Ein Rundfunkjournalist berichtete aus dem Zug aus Málaga, dass die beiden letzten Wagen entgleist seien und einer davon umgekippt sei. Zuerst habe es wie ein Erdbeben gewirkt. Der Hochgeschwindigkeitsverkehr zwischen Madrid und Andalusien wurde eingestellt. Auch am Montag wird der gesamte Zugverkehr in Andalusien ruhen.
Puente: „Sehr besorgniserregend“
Verkehrsminister Puente nannte auf der Plattform X die Informationen vom Unfallort „sehr besorgniserregend“. Die letzten drei Wagen des Iryo-Zuges seien – offenbar an einer Weiche gegen 19.40 Uhr – entgleist und auf das Gleis geraten, auf dem zu diesem Zeitpunkt ein Renfe-Zug in Richtung Huelva gefahren sei. „Der Aufprall war so heftig, dass die ersten beiden Wagen des Renfe-Zuges dadurch weggeschleudert wurden.“
Bewohner des Ortes eilten zur Hilfe. Hunderte Passagiere saßen in der kalten Nacht dort fest.

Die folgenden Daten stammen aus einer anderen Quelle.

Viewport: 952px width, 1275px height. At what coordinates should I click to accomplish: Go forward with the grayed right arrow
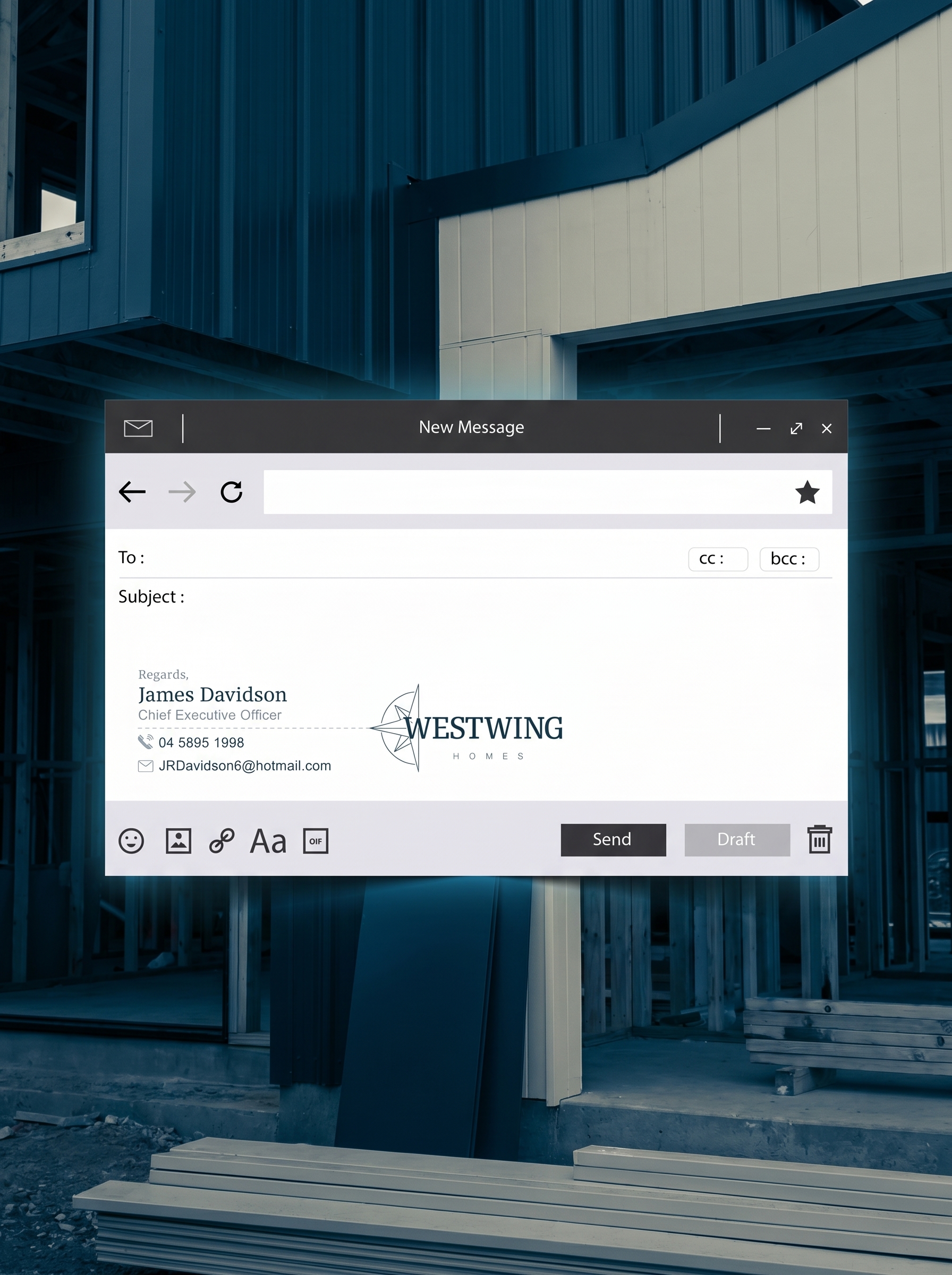pos(182,492)
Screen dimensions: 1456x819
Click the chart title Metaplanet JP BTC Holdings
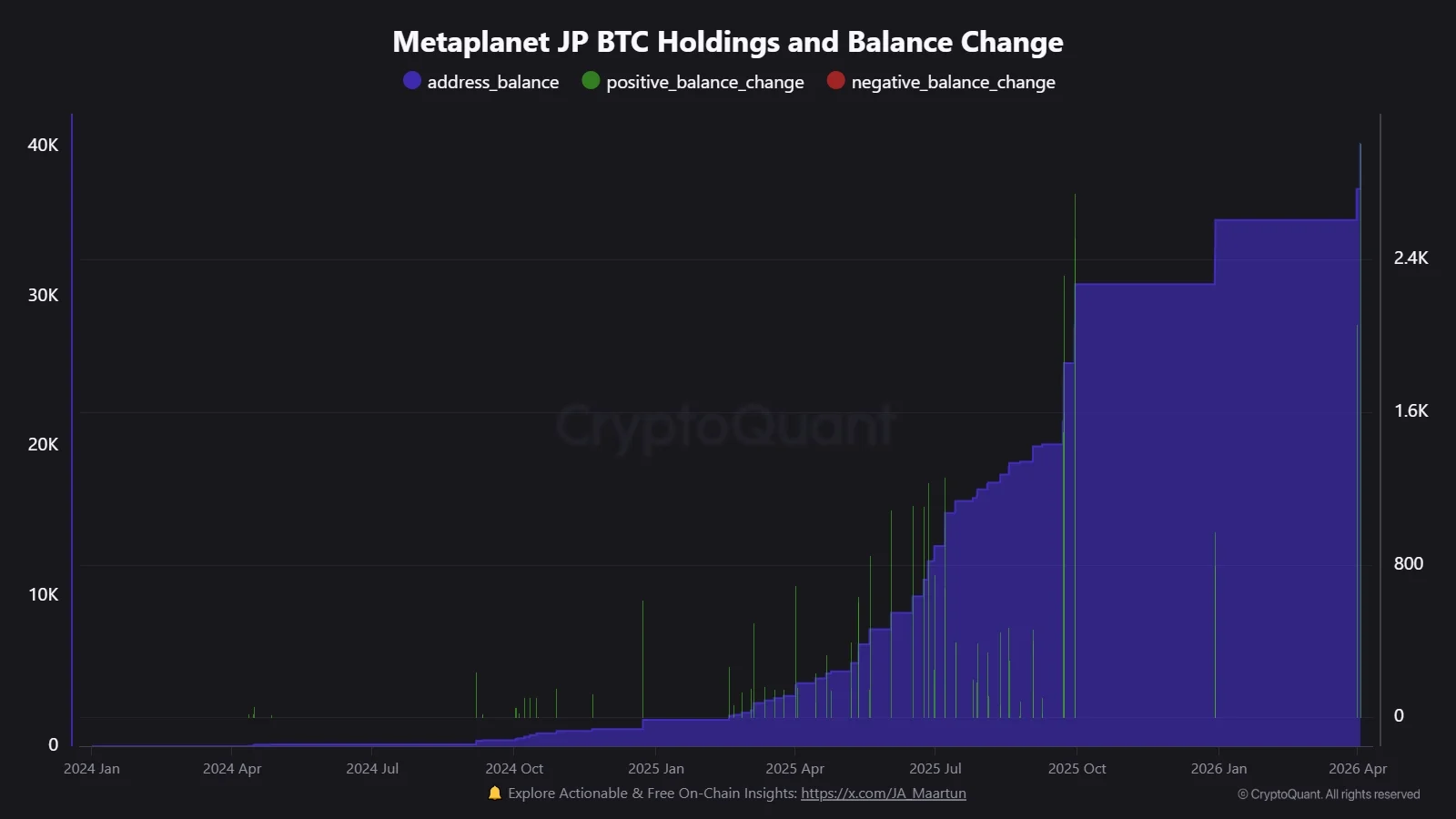(x=727, y=42)
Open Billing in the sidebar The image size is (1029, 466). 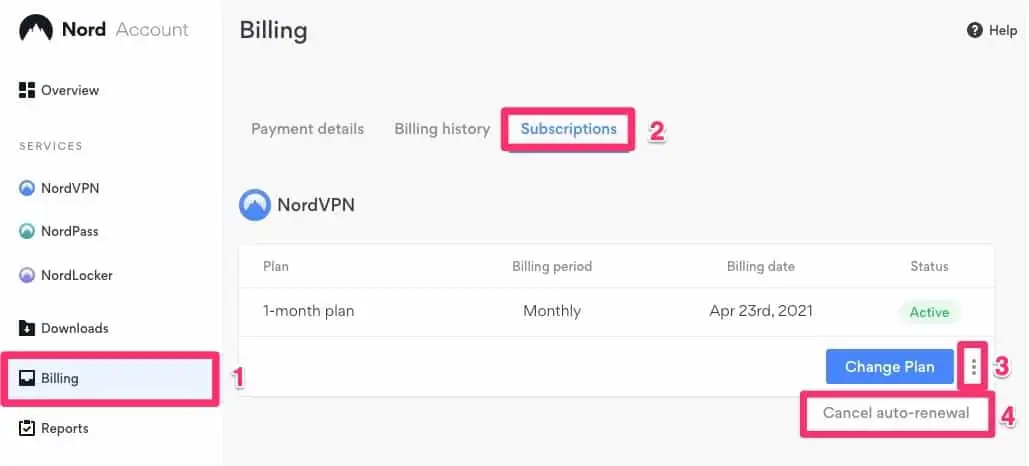pyautogui.click(x=60, y=378)
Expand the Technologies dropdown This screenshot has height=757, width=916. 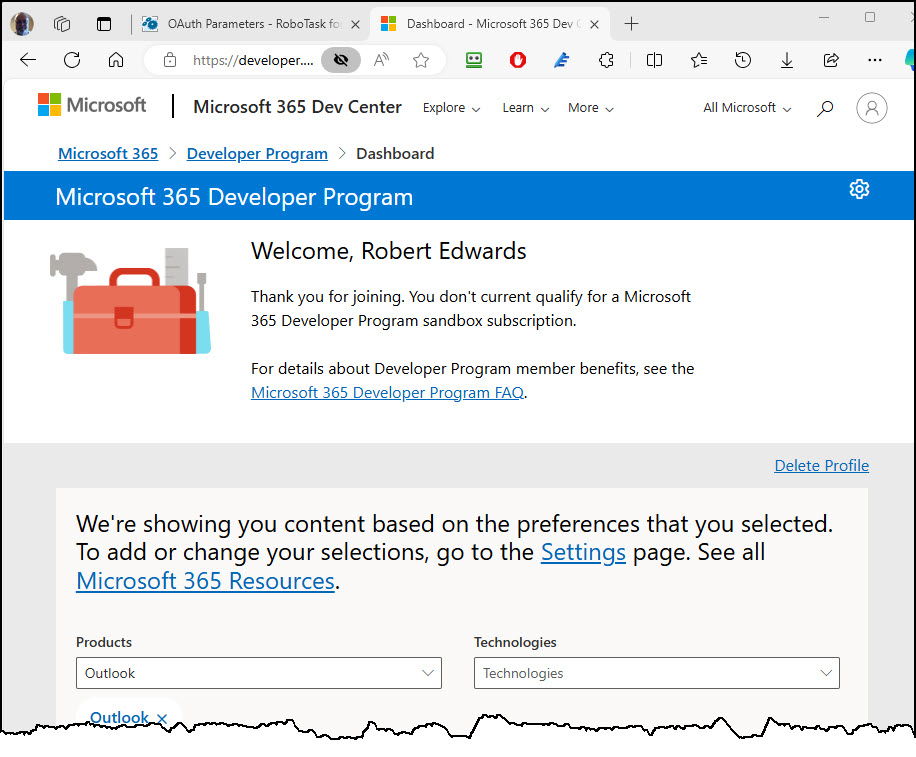(656, 673)
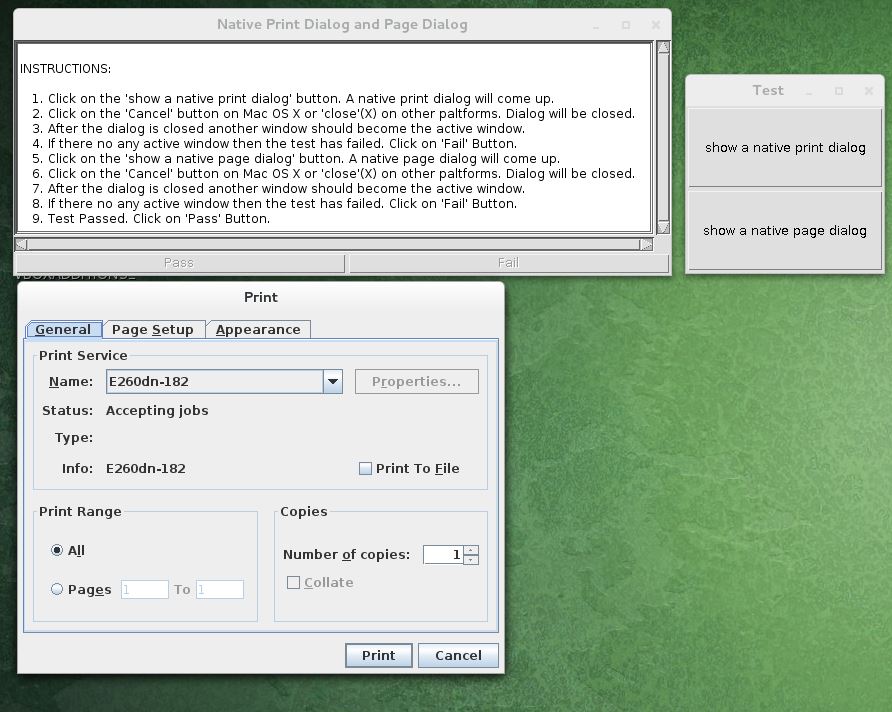Click the 'show a native page dialog' button

click(785, 231)
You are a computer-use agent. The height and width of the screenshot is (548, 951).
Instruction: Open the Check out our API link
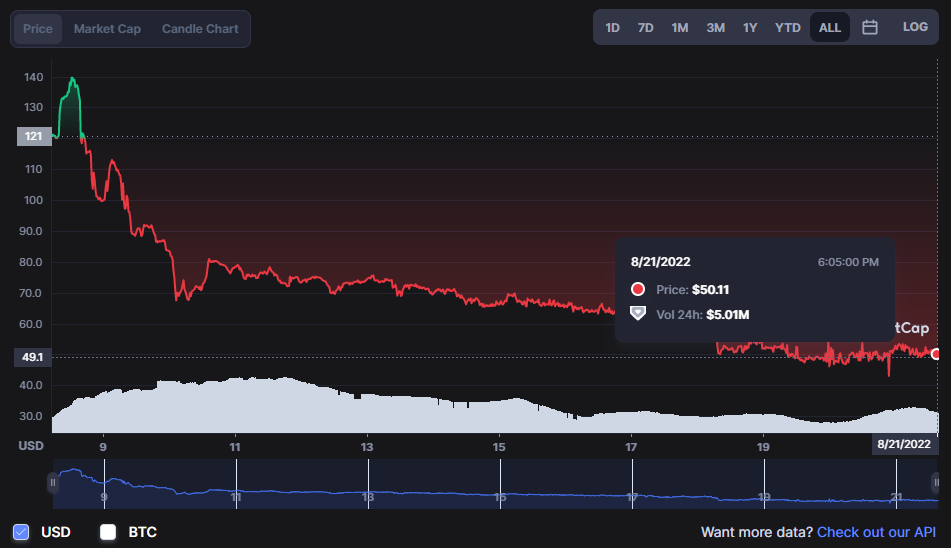876,532
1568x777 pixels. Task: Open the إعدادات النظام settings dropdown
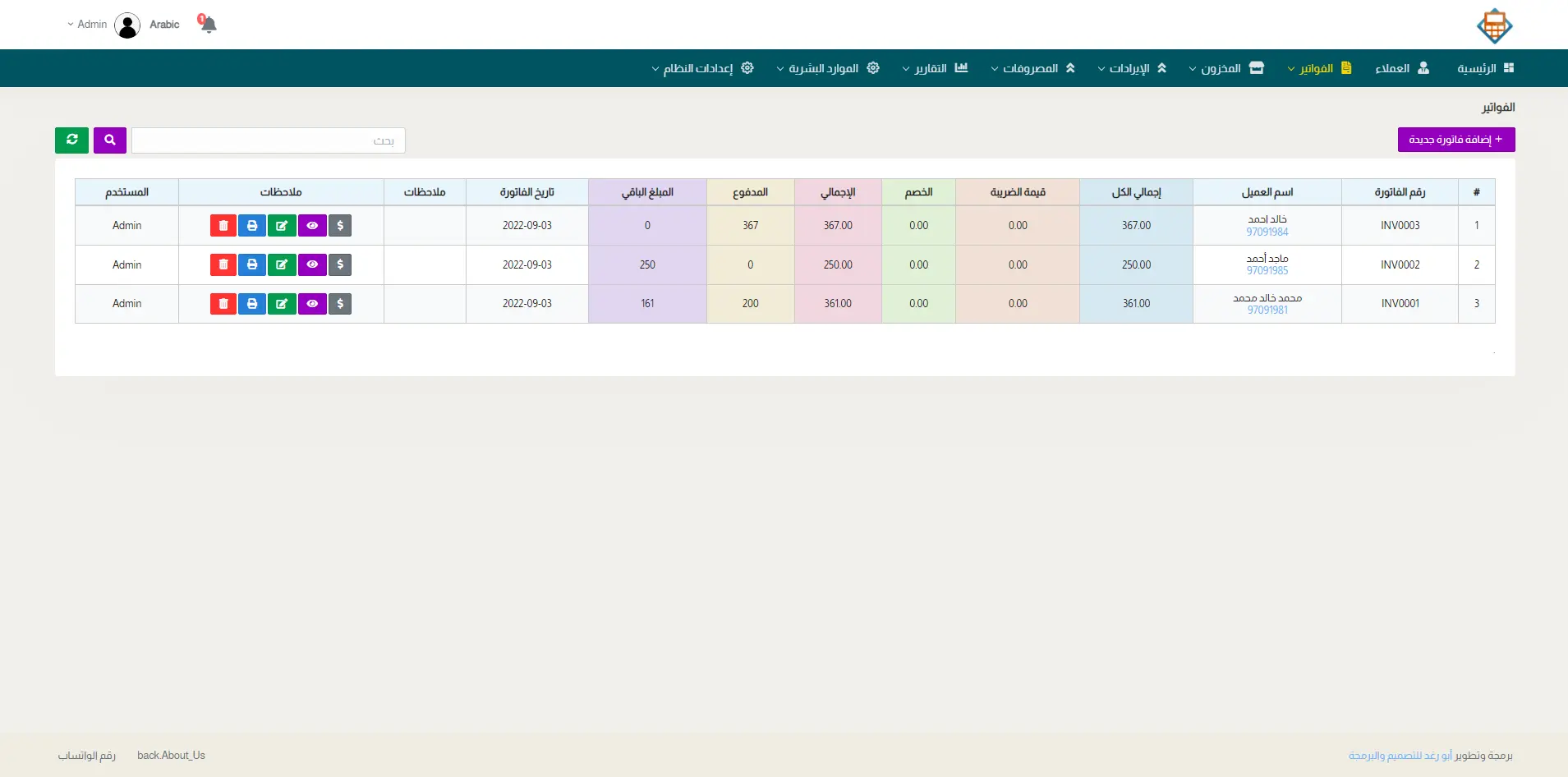point(702,68)

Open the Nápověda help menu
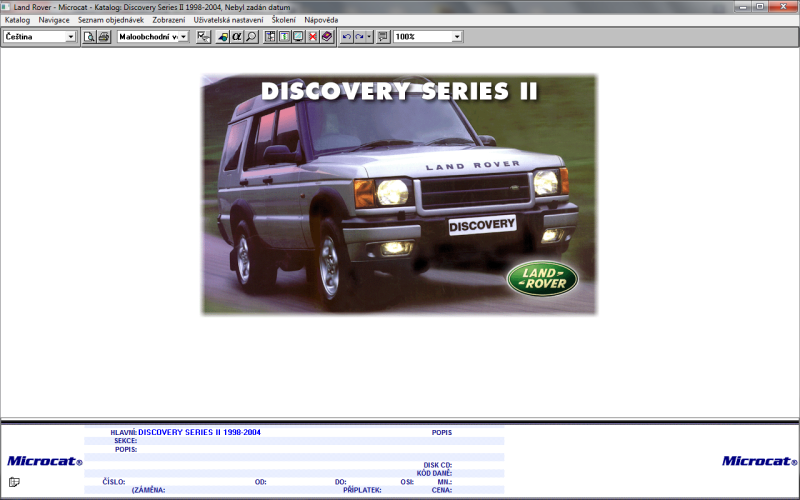pyautogui.click(x=321, y=20)
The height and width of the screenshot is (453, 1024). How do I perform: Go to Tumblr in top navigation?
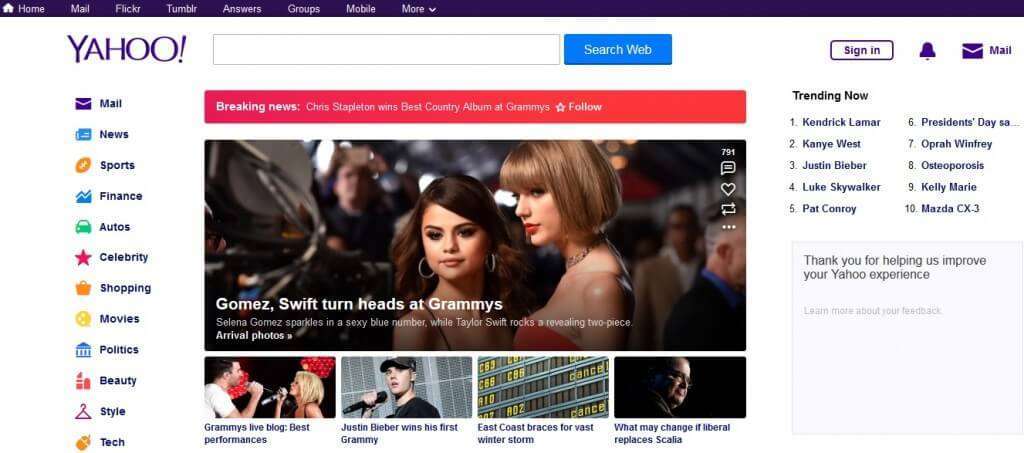[181, 9]
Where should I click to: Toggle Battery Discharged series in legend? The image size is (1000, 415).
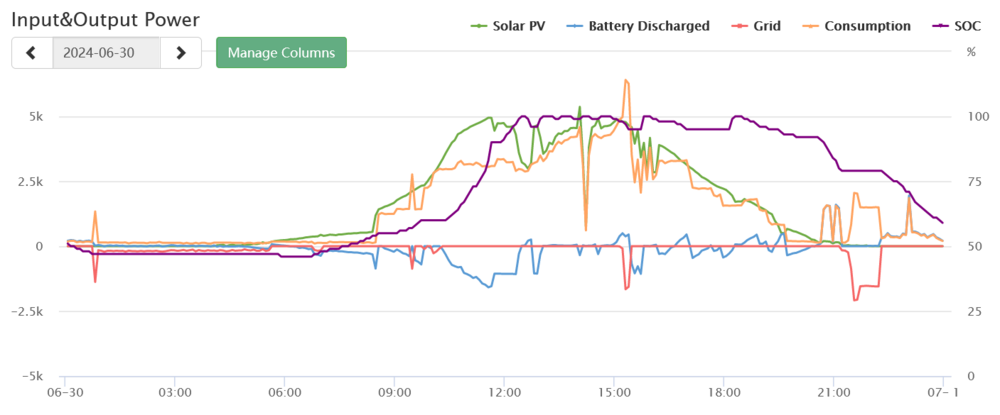click(649, 26)
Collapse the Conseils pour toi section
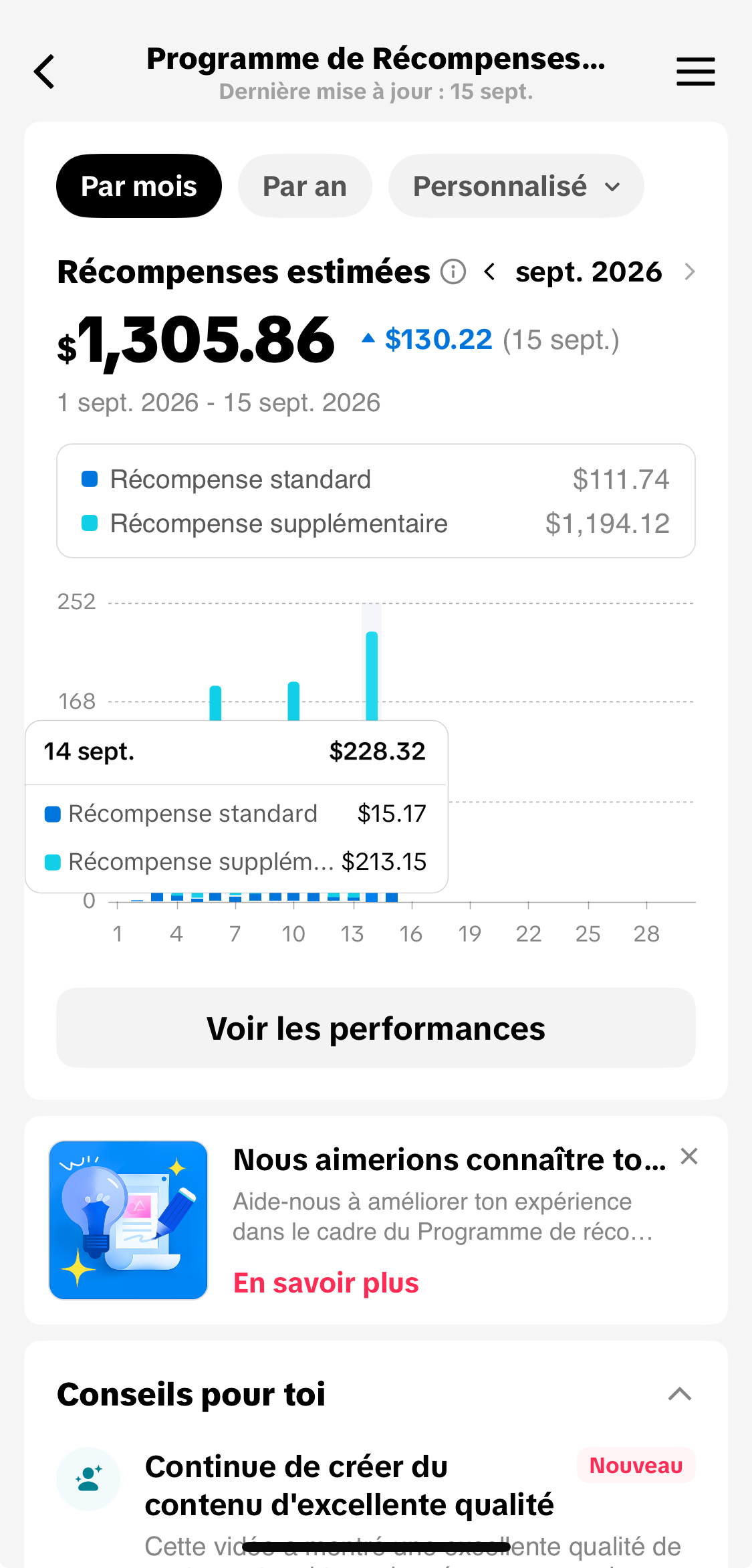Image resolution: width=752 pixels, height=1568 pixels. tap(680, 1394)
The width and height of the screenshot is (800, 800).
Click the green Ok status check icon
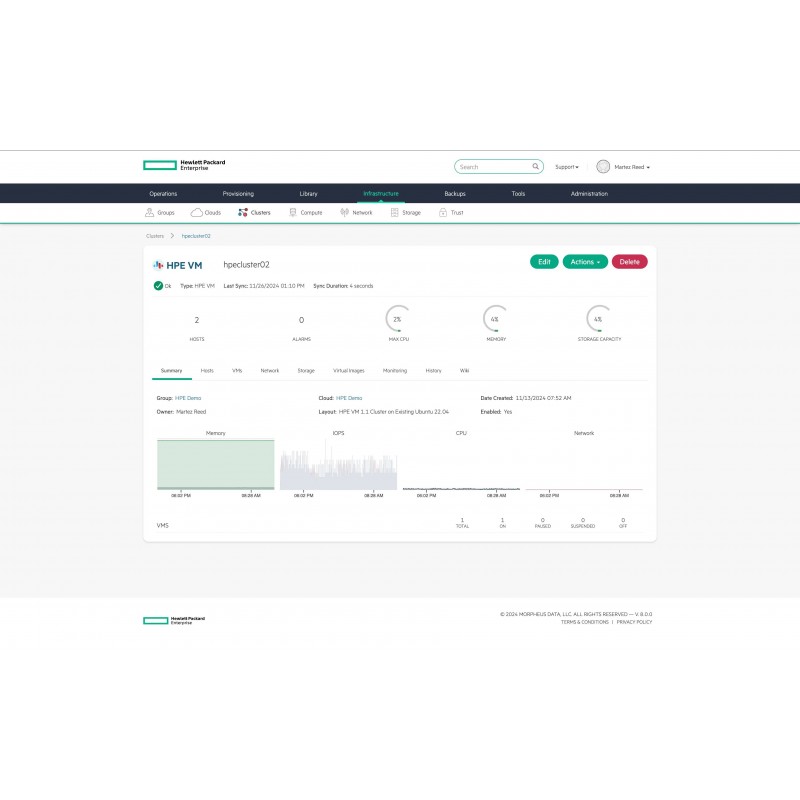[x=158, y=286]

Das spanische Königspaar verfolgte die Nachrichten über den schweren Unfall laut einer Mitteilung „mit großer Sorge“. Felipe VI. und Letizia sprachen den Familien und Angehörigen der Verstorbenen ihr tiefstes Beileid aus und wünschten den Verletzten eine schnelle Genesung.
Der spanische Ministerpräsident Pedro Sánchez sagte alle Termine am Montag ab.